* START *
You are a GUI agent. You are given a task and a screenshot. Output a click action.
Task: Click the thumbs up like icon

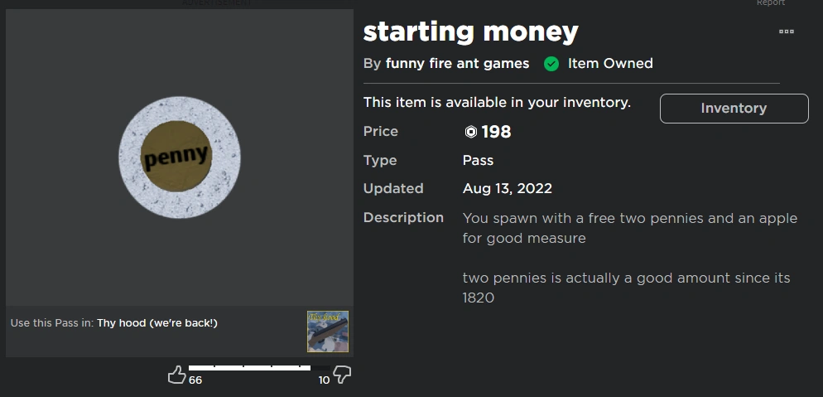click(176, 375)
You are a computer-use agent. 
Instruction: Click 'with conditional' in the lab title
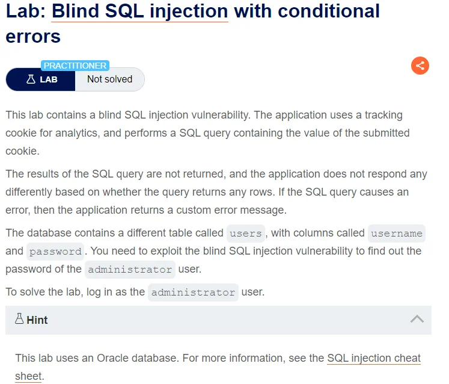coord(307,11)
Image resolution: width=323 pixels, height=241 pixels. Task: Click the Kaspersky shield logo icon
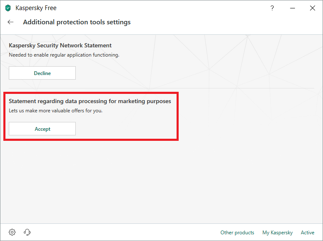point(8,8)
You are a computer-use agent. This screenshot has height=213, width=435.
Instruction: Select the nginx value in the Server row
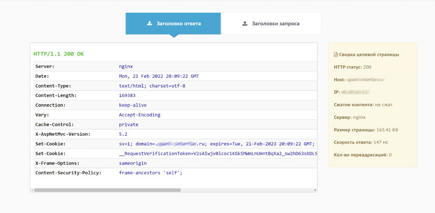click(x=126, y=67)
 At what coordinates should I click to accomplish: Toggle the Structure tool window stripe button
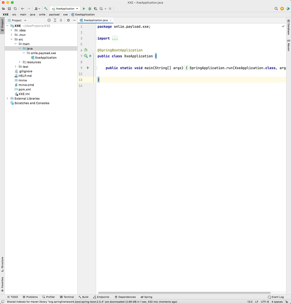(2, 264)
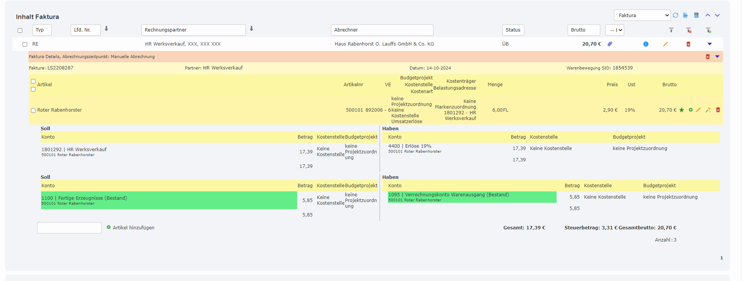Click the magic wand icon on article row
This screenshot has width=742, height=281.
(708, 110)
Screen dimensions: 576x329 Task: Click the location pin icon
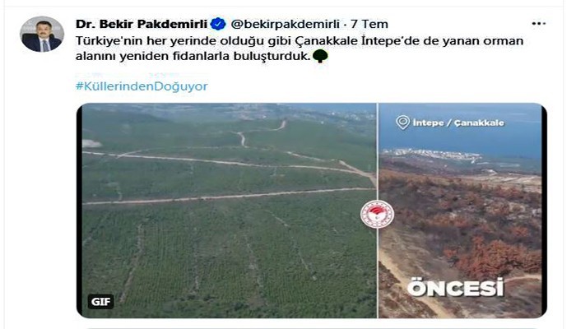click(402, 123)
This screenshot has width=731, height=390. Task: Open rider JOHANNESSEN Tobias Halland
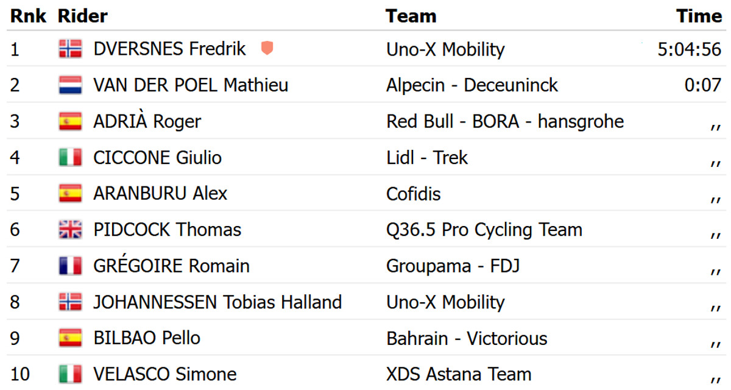pos(217,302)
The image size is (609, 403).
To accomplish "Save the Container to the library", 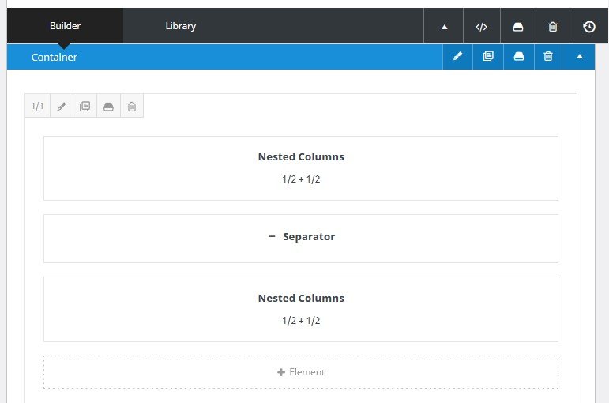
* END *
## [The exercise]
In the listing, from the line containing "This screenshot has width=731, height=390." through the end of the listing (both included), swap "rider" for "cyclist" and write those lines out with nothing else changed. Leave the pictures out.

## [Written reply]
This screenshot has width=731, height=390. Task: Open cyclist JOHANNESSEN Tobias Halland
pos(217,302)
The image size is (609, 403).
To accomplish "Save the Container to the library", 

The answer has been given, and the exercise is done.